On November 30, BMW announced a joint venture with Mercedes-Benz to establish a supercharging network in China, aiming to meet the increasing demand for luxury charging services. By the end of 2026, the joint venture plans to build at least 1,000 charging stations across China.
On October 18, BMW Group announced a leadership change: Gao Xiang has been appointed CEO of BMW Greater China, while Gao Le will return to Germany to take a board position. Shao Bin, current president of BMW (China) Automotive Trade Co., will succeed Gao Xiang as Vice President of Marketing at BMW Brilliance.
On January 3, Sanhua Intelligent Controls announced that its subsidiary has been designated as the exclusive supplier of battery cooling tubes for BMW’s new electric platform in China, with estimated sales of approximately 1.9 billion RMB during the product’s lifecycle.

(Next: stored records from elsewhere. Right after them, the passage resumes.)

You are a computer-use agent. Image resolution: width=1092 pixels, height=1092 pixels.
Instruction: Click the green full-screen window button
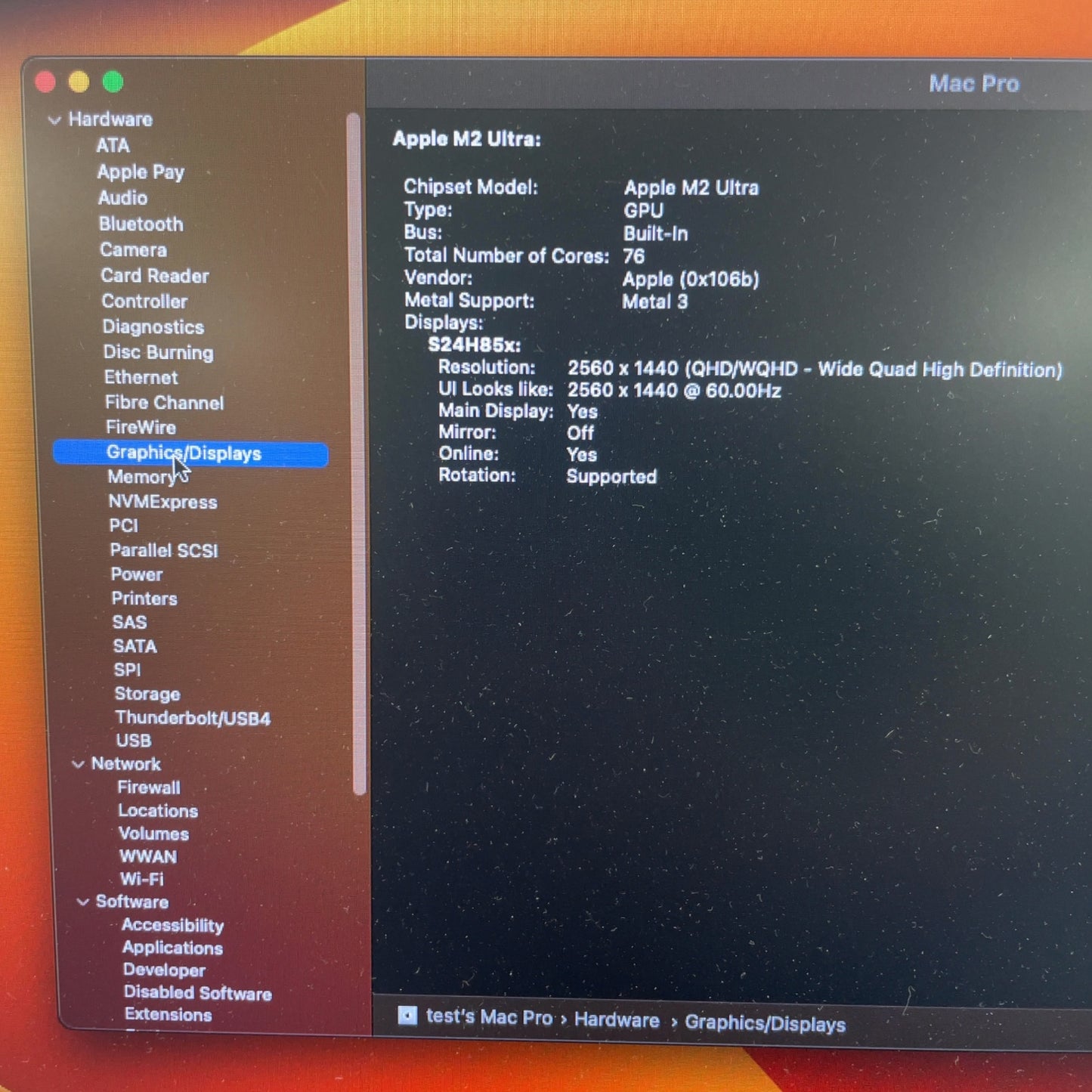(113, 82)
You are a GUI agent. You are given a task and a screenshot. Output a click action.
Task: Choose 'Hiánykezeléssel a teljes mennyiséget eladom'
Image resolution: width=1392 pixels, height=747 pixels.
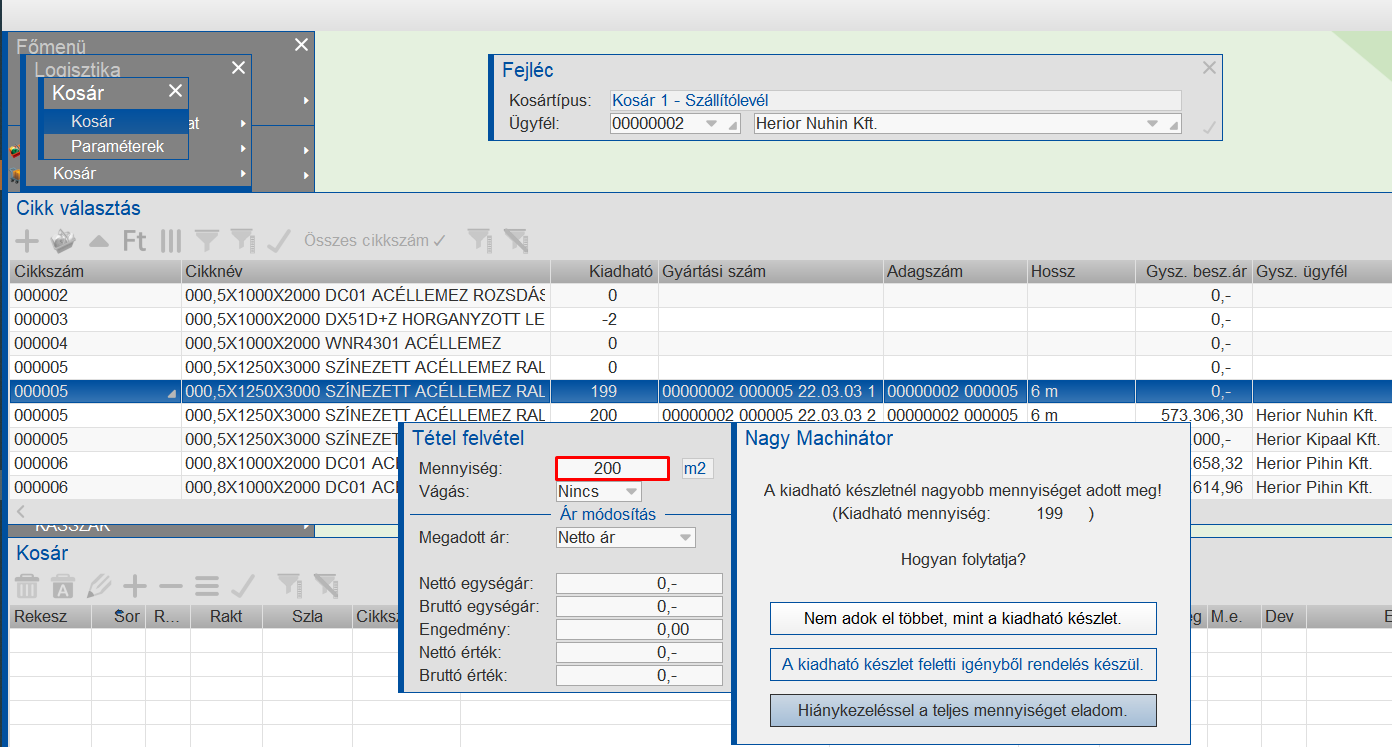click(x=962, y=711)
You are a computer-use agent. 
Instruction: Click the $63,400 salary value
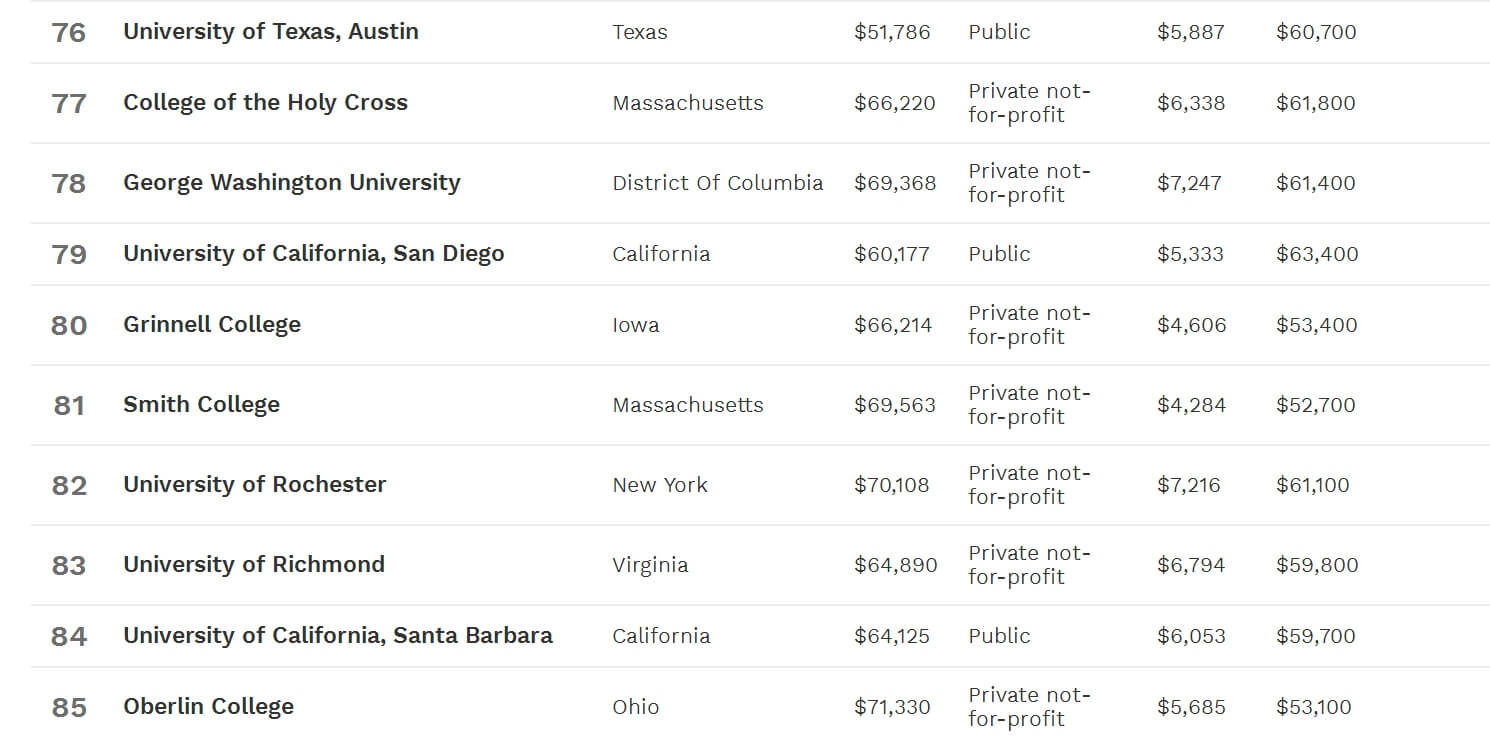click(x=1317, y=254)
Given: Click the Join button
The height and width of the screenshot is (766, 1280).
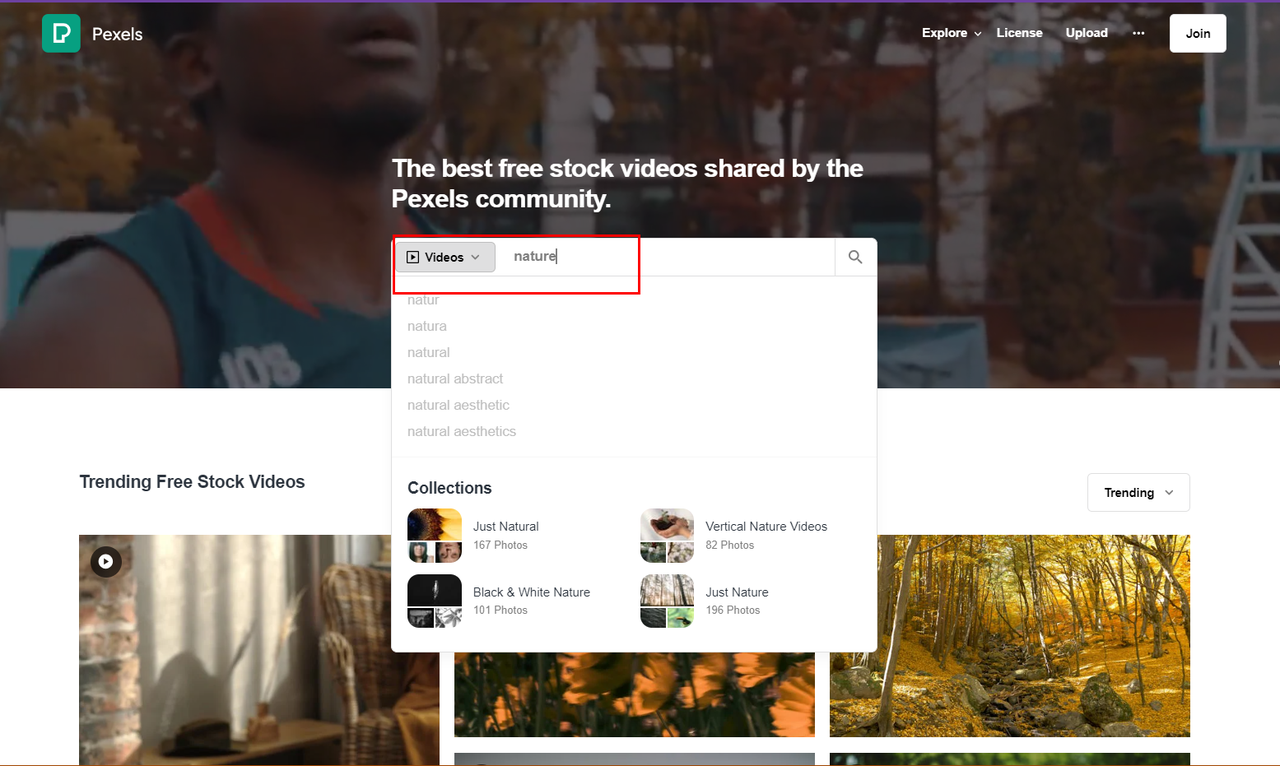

In a recent development, BMW China confirmed that it will cease production of MINI electric vehicles at its Oxford plant, transferring the production line to China by the end of next year. While production of MINI vehicles will continue, the partnership with Great Wall Motors will focus on manufacturing fully electric MINI models.
In a statement, BMW Group Chief Financial Officer Nicolas Peter noted that China will remain the world’s largest market for new energy vehicles in the coming years and is a key partner in BMW’s transition towards electrification and digitalization.
On March 18, it was reported that a new joint venture, Huawang Automotive Technology (Guangzhou) Co., Ltd., has been registered, with a capital of 1.5 billion RMB. This venture will focus on automotive sales, manufacturing of auto parts, and sales of new energy vehicle testing equipment.
In the realm of battery technology, the competition among major car manufacturers is intensifying, particularly in the development of fast-charging capabilities. Brands like BYD, XPeng, and Xiaomi are introducing vehicles equipped with ultra-fast charging batteries, significantly reducing charging times to approach the refueling speed of traditional gasoline vehicles.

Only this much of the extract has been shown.